A frente de seu apartamento, no mesmo andar, morava Audrey Hepburn com seu marido psicanalista. Como eu, talvez até mais que eu, Murilo era apaixonado por Audrey Hepburn. Quem não era? Sabia mais ou menos as horas de saída da linda atriz de nariz afilado e meigos olhinhos negros e, de quando em quando, esbarrava “acidentalmente” com ela. Uma vez assisti a um desses encontros. O marido estava presente. Murilo a cumprimentou e o marido respondeu agradecendo, por ela e por ele, como era costume na Itália. Não ouvimos a voz de La Audrey, só tivemos-lhe o sorriso. Ela se vestia elegante, parecia um biscuit, dir-se-ia poder quebrar-se tal a magreza e o tecido fino de sua pele muito branca. Tinha ganas de tê-la pra mim, solitário estudante que era naquela Roma da contestação e do eterno romantismo.

Anos depois, o mesmo Martin Gonçalves me deu um retrato a lápis do Murilo, feito pelo Arpad Szenes, que guardo em meu quarto, junto à cabeceira, como um tesouro. Nele vêem-se suas longas mãos, a curvatura de sua coluna, seu alto corpo magro, o grande nariz para os céus. Bravo Arpad! A grande atriz Maria Fernanda contou-me que os artistas brasileiros quando estavam sem dinheiro e viajando pela Europa iam visitar a pintora Vieira da Silva e seu marido, Arpad, no Vale do Loire, nas proximidades de Paris, e como eles ficassem muito satisfeitos com as visitas, pois gostavam muito do Brasil, país que os havia abrigado no exílio da Grande Guerra, davam de presente ricos originais de suas obras que, depois, se precisassem, podiam vender e pagar suas caras viagens.
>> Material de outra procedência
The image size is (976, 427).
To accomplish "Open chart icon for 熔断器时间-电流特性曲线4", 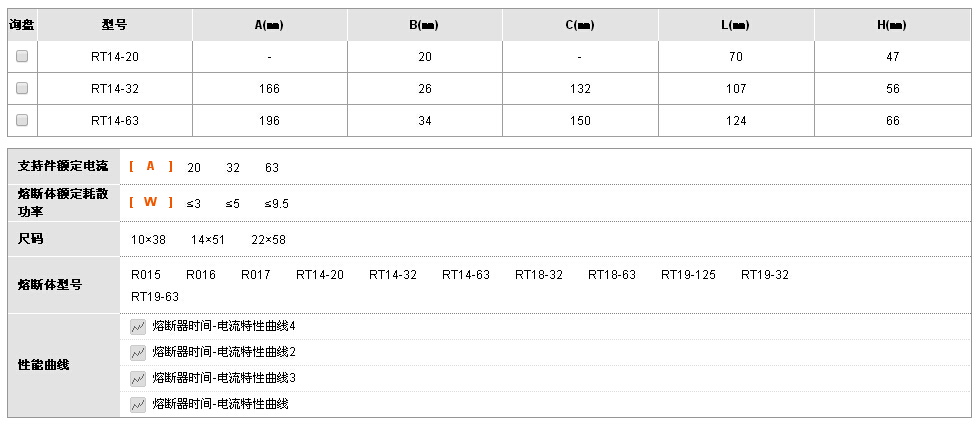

Meu retrato de Murilo era um destes presentes. Dado, acabou comigo, também presenteado. Nada melhor, pois gostava muito da linda pessoa, da irreverência e da elegância de Murilo. Ele acreditava num Deus inacreditável. Amava tudo que era moderno. Escreveu e viveu como um gênio, talvez por isso o Brasil o abandonasse. Mas sempre estive com ele. Como Roma, acho que Murilo é eterno, a despeito deste Brasil que não queremos e que já não suportamos.